Here's one from the department of unintended consequences. Over the past week or so I have spent a lot of time working with students on their resumes. February turns out to be time when most of the theatre community looks for work over the summer. It's been during this stretch that I have noticed that my particular brand of problem solving, while having a net positive effect on production and pedagogy (or at least I hope so) has done a downright disservice to student resume writing.

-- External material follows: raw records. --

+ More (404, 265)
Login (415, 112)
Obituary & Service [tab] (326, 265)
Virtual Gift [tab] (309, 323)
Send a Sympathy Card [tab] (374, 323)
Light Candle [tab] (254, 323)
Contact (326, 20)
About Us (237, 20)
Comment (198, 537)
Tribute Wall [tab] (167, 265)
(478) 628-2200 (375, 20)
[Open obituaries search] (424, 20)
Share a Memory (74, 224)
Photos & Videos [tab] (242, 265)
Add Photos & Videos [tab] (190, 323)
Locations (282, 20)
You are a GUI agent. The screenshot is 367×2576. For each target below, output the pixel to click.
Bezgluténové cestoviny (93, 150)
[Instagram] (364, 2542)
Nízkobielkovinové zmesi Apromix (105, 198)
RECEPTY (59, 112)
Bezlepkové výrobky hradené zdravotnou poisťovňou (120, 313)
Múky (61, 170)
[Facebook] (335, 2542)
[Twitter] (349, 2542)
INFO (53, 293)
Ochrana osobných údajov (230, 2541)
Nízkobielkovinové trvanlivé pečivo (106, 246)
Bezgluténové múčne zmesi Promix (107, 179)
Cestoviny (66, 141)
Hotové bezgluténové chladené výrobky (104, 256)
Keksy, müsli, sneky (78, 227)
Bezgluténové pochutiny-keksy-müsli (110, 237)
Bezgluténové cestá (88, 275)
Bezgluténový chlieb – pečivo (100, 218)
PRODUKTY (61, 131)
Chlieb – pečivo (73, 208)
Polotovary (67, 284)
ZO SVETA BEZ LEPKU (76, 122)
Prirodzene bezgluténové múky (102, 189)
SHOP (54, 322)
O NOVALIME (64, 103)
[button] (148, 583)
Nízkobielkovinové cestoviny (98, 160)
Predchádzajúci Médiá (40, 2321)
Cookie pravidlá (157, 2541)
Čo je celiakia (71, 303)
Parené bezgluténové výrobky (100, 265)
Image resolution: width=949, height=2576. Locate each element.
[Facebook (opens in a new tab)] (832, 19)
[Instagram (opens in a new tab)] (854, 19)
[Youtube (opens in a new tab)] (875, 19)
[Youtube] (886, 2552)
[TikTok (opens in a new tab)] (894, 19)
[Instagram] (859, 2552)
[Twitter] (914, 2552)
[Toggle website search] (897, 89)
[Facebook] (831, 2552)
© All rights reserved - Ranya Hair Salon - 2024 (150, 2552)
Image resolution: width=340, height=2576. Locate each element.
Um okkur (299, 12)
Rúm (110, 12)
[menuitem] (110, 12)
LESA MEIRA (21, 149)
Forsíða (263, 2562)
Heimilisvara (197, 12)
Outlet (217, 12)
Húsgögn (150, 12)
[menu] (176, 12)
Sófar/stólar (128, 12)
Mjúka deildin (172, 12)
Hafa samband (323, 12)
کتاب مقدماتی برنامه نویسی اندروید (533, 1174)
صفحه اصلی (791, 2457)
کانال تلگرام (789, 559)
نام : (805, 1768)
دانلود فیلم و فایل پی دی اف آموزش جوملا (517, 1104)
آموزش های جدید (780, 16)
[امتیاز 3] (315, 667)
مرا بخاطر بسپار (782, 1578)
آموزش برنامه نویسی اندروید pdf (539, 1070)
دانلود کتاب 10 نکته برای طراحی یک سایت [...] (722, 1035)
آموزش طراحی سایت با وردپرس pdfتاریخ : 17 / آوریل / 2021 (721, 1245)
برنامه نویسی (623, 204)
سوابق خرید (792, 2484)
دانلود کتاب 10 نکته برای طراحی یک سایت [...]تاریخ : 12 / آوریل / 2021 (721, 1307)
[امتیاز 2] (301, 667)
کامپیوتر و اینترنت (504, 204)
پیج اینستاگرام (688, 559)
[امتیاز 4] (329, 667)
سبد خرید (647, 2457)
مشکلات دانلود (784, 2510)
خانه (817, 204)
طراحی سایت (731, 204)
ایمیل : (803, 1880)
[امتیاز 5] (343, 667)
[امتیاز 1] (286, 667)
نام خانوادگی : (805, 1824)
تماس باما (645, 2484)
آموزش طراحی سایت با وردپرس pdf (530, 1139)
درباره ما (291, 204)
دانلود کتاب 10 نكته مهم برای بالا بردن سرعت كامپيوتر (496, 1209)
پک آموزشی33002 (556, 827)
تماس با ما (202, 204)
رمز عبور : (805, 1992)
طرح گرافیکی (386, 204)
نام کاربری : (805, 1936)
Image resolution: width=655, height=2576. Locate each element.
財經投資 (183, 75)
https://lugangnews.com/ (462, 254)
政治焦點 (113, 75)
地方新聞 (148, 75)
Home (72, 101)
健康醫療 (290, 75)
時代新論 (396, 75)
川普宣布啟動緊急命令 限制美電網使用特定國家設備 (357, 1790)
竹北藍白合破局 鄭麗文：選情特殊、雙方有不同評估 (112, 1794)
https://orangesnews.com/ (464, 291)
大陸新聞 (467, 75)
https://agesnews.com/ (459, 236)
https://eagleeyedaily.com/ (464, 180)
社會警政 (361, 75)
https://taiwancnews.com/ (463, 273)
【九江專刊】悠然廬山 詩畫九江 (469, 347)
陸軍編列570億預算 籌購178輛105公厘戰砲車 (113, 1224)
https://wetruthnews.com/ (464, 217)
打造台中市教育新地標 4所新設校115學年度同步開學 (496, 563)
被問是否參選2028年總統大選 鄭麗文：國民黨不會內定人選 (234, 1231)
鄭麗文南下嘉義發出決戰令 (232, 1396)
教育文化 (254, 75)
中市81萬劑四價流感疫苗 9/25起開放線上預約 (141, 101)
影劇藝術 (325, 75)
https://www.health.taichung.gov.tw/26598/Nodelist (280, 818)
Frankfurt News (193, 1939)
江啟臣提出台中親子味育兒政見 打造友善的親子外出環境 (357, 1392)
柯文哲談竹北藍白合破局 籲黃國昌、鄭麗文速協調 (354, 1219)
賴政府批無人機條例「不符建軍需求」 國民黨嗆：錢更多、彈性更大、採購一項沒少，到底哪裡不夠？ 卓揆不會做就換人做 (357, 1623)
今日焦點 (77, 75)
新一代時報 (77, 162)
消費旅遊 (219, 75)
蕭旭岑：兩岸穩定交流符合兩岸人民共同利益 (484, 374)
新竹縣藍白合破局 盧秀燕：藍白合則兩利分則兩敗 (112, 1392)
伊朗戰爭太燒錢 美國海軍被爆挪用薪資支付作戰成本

It goes like this, up until two years ago we were in the traditional production mode that schools tend to be in. Students in my area working on production got to list things like Technical Director, Assistant Technical Director, or Master Carpenter on their resumes. They knew what to write and people reading the documentation understood what they were doing. Then two years ago I had an idea. It was a good idea and centered around people getting to do better projects and maybe work a little less - or at least spend their time more valuably. So we swapped the traditional structure for a commercial scene shop structure. Its been an interesting experience and has provided all kinds of nuances. One of the upshots though has been that the tried and true titles of the past no longer worked in practice and we wound up calling people Project Manager, Job Lead, and Carnegie Scenic Apprentice (if you're not me, if you are me you say Crazy Scheme Apprentice).
Really, I think once you get the conversation I think that these positions are better developmentally anyway - but, they do look odd on a resume. Additionally, depending on the people in the positions, the job responsibilities change significantly and when first seeing them many employers have no idea what we're on about. Oh well. Then I had another idea.
A year ago we had a discussion about how we were arranging freshman crew. At the time, most production students got a run crew and a build crew over the course of the year. Some people got significantly more than that. So when they went to write their resumes they would say run crew, or build crew; maybe focus crew or something like that. Again, straight forward and recognizable. Except that we were having many people that never got an opportunity to have all the experiences while simultaneously having the same people get overloaded with too much work. Enter the resume killing idea specialist again. We revamp the freshman experience: capping weeks, distributing experiences across all the disciplines, and tying the production experience directly to professionally mentored classroom work. Fabulous, seems to do great things, except what was build crew or focus crew now becomes:
and once again once you get to explain it is a wonderful thing, but at first glance nobody has any idea what we're on about.
So with two ostensibly good ideas I have pummeled the resumes of Freshmen, Juniors, Seniors, and all my Grads. This spring we are looking at the sophomore crew experience. At the moment it looks strikingly like Build Crew. My job seeking students can only hope I don't have any good ideas before this gets sent to the Registrar.